TRANSIT

La sanguinosa rapina al furgone portavalori è andata bene (quattro milioni di dollaroni) ma come faranno i quattro rapinatori e assassini a bypassare i posti di blocco?

Si è fatto diciotto mesi in cella Nate Sidwell (Jim Caveziel) per un reato da "colletto bianco" e ha perso il rispetto della moglie e dei figli.

Per ritrovare l'armonia di un tempo cosa c'è di meglio per un padre e marito bistrattato che un bel soggiorno in campeggio con la famigliola?

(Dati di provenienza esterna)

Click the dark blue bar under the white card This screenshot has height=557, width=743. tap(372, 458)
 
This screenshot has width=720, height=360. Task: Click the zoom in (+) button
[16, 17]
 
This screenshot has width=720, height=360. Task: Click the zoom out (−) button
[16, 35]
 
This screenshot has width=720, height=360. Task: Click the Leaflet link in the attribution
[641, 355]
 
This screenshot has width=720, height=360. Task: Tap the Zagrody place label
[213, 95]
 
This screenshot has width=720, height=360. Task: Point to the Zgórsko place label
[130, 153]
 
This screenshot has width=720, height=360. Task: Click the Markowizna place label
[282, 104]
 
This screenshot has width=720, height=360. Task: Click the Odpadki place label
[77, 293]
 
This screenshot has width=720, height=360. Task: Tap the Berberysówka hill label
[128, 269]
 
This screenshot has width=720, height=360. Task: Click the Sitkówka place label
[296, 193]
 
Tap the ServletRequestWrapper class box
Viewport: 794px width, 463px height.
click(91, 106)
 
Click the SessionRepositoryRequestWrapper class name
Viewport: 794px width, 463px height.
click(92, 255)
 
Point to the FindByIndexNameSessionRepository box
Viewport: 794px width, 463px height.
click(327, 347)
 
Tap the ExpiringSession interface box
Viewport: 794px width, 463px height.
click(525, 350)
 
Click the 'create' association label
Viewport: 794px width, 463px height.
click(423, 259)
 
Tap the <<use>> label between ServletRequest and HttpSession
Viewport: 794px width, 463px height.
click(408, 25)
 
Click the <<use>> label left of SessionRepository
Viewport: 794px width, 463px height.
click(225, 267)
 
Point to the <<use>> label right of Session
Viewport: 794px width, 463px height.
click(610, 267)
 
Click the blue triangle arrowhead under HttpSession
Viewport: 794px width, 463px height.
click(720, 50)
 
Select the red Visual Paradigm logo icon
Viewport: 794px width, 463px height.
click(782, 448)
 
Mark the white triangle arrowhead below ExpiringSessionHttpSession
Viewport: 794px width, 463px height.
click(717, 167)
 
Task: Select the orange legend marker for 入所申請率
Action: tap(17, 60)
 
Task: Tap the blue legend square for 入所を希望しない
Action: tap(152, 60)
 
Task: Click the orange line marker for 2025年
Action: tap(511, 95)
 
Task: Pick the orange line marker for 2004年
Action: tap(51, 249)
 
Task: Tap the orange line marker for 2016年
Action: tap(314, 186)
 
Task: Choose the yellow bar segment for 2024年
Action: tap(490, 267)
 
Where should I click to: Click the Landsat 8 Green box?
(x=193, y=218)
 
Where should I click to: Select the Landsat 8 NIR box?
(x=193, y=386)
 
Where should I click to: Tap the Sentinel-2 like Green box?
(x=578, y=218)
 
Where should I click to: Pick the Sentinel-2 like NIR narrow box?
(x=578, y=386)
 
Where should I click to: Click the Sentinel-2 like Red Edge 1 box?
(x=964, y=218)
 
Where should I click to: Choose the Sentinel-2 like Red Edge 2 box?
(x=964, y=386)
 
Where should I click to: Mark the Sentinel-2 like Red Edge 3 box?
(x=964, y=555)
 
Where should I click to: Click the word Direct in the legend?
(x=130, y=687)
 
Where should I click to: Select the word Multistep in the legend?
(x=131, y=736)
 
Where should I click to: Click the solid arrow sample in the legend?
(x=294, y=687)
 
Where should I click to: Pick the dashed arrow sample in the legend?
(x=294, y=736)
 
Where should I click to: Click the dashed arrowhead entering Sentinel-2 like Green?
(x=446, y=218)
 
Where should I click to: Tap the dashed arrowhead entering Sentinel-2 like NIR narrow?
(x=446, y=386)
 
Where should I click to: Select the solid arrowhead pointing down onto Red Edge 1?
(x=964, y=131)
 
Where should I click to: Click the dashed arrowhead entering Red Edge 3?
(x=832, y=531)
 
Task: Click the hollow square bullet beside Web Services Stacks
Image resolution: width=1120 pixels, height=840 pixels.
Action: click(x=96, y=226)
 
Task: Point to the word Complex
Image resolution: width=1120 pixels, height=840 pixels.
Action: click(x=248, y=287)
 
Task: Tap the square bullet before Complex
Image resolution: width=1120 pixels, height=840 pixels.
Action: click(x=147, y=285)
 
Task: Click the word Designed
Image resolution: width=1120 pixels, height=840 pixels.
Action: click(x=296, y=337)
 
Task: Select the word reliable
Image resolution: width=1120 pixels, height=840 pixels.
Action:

Caricata la Land Rover, si parte.

Purtroppo per uno di quei giochi del destino i quattro malfattori individuano proprio nei loro bagagli il posto giusto per occultare la sacca con il malloppo e superare i posti di blocco.

Sarà l'inizio di una lunga odissea per la famigliola.

TRANSIT rappresenta l'ennesimo film su famigliola più o meno disfunzionale (il padre non pare uno stinco di santo, il figlio lo stima poco etc.) vittima delle circostanze, costretta alla fuga e  a ricompattarsi di fronte a un pericolo esterno.

Dopo lo spunto iniziale tutto lo sviluppo è abbastanza prevedibile e le dinamiche interne viste e riviste, con l'aggravante delle pretese "autoriali" del regista che mischia l'onesto action con la ricerca di inquadrature artistiche. Qualcuna comunque riesce.

Non male comunque l' ambientazione (le paludi della Louisiana hanno sempre il loro fascino nda).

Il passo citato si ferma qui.